§ **Tasks for this exercise**:
(1) In the MFC invisible-dialog tutorial, where does the author place the call to Create?
(2) Pick up the MFC invisible-dialog tutorial after its final line and keep writing it.

§ **Excerpted passage**:
━━━
How do I make an invisible dialog-based application?

MFC dialog-based apps default to using a modal dialog, which causes problems if your application requires to be invisible. This situation most commonly occurs when developing applications which place icons in the system tray, and therefore need their main dialog to be invisible until the user interacts with the icon. You can make a modeless dialog version of your app as follows:

Step 1 - hiding the resource

Make your dialog resource invisible using the dialog properties.

Step 2 - removing the modal stuff

Remove all the DoModal gunk from your app's InitInstance, so you end up with something like this:

BOOL  CMyApp::InitInstance()
{
   // Only needed for older compilers
   #ifdef _AFXDLL
      Enable3dControls(); // using MFC in a shared DLL
   #else
      Enable3dControlsStatic(); // linking to MFC statically
   #endif

   m_pMainWnd = new CMyModelessDlg;
    
   if (m_pMainWnd)
      return TRUE;
   else
      return FALSE;
 }

Step 3 - creating

We need to create the dialog. I place the call to Create (...) in my dialog constructor and make it public. Other people organise things differently but it works for me... curse the OOP thought police <g>

CMyModelessDlg::CMyModelessDlg (CWnd* pParent /*=NULL*/)
   : CDialog(CMyModelessDlg::IDD, pParent)
{
   //{{AFX_DATA_INIT(CMyModelessDlg)
   //}}AFX_DATA_INIT
   m_hIcon = AfxGetApp()->LoadIcon(IDR_MAINFRAME);
   Create (IDD, pParent); // Create modeless dialog.
━━━
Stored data

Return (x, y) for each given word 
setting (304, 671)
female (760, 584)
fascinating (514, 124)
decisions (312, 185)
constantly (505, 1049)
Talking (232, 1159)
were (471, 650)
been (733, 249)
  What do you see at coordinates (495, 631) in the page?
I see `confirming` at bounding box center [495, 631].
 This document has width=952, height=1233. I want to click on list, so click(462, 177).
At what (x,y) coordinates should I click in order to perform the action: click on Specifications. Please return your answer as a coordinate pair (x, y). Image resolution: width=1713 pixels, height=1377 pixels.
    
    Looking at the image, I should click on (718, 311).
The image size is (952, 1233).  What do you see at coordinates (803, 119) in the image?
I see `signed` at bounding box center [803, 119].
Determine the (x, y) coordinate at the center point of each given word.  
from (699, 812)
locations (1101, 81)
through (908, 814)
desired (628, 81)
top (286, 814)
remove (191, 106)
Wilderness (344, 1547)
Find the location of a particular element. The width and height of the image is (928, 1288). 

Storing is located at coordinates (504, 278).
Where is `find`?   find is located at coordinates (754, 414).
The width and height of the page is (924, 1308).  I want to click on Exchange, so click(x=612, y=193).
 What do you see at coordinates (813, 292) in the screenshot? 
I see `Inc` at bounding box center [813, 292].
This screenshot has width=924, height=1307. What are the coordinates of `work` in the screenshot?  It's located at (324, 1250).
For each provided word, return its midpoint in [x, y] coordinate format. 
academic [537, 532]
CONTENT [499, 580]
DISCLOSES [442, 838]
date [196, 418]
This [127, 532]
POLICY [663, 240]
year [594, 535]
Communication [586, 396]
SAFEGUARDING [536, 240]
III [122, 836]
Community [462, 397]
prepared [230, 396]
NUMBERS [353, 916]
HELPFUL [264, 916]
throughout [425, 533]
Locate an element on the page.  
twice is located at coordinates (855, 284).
━━━
§ **Numbered responses**:
(1) In the dialog constructor.

(2)
}

Step 4 - cleaning up

You will need to handle PostNcDestroy and delete the dialog object yourself (ClassWizard can set up the handler for you) :

void CMyModelessDlg::PostNcDestroy() 
{
   delete this;
}

You may find that if you call DestroyWindow from within your dialog in order to shut down, you will have to call your own PostNcDestroy in order to avoid a leak. Watch the debug output from your app running in debug mode - if this is the case MFC will helpfully give you a warning there. Here's the normal WM_CLOSE handler:

void CMyModelessDlg::OnClose()
{
   if (m_bOkToClose)
   {
      CleanUp ();
      DestroyWindow ();
   }
   else
   {
      ShowWindow (SW_HIDE);
   }
}

I use the m_bOkToClose flag to distinguish when I'm permitting the user to close down and when I want that action to simply hide the window. Cleanup is a function that does any necessary CloseHandles, removes any tray icons and deletes any allocated memory.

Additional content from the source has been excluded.